The emotion of schadenfreude, or the enjoyment one takes in another’s suffering, is at work at Gothri Guru in this tale that is all about covert pleasures, guilt, rage, and greed. The phone that was retrieved from Anwar, according to the Khan family, “isn’t even registered in his name,” a villager slyly points to an air-conditioned room on top of the Khans’ house as they defend Anwar. “He makes those calls from that office, I believe. No peasant can build such a large mansion with just a small stone-cutting company and crops from a few bighas of land, he claims, declining to be identified. Hiralal Verma describes the wealth created by sextortion gangs in Mewat as “what you don’t see are their houses and lands in Alwar town, their transport enterprises prospering away from the gaze of individuals known to them.”
Avoiding such calls
Bombay Boy, meanwhile, is unable to believe his good fortune. His 76-year-old father was the target of similar extortion just a little more than three weeks after his encounter with the sextortionists. It was actually his mother’s phone that received the video call, which his dad had answered. She was furious. When the “policeman’s” call ultimately came, she yelled at my poor dad, “What have you done,” and complained to me about him. Fortunately, I was aware of what to do in such circumstances.

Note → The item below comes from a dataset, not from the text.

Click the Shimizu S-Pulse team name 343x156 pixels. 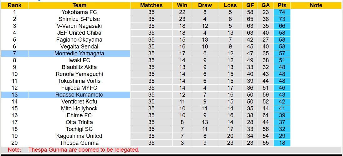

The first piece of advice, according to DCP Balsing Rajput, is to never pay if you’re the victim of extortion. “A cybercriminal sitting in a remote area of Rajasthan has no justification to discredit you by posting your pornographic movies or images online. He just benefits financially from your worry. His sole motive will be lost if you don’t pay. The extortionist won’t post pornographic videos on social media because doing so could result in a FIR or the police taking cognizance on their own following a verbal complaint. Also, these crooks are skilled at spotting easy prey, especially the elderly. They stop wasting their time and go on to the next victim once they realise the victim in question is not going to pay. Rajput exhorts those who have been the victims of sextortion to come forward and report it by filing FIRs. The more accurately crimes are reported, the better we are able to map trends, find the places where the rackets are based, and smash them.
And if you ever doubt that the attractiveness on the other end of the phone call is unreal: Boo!